## Action item:
Determine how many lines in the entries below hold "Programmable". Respond with that number only.

----- Data shown -----

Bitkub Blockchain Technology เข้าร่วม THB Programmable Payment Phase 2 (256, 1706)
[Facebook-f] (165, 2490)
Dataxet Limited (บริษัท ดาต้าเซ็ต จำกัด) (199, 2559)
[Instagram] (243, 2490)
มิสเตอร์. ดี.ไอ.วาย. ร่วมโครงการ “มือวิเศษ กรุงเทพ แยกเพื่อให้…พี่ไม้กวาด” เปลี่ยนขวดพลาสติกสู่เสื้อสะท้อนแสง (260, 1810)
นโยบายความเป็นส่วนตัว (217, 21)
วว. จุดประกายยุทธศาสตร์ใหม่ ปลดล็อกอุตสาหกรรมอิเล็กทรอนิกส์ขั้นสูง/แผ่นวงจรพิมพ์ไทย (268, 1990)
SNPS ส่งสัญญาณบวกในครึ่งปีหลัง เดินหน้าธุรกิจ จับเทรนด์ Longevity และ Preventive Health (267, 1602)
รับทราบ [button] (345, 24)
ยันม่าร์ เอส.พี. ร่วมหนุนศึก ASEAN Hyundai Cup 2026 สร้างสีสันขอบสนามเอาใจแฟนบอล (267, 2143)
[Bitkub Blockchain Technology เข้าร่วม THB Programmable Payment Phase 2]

-----

## Exercise result:
2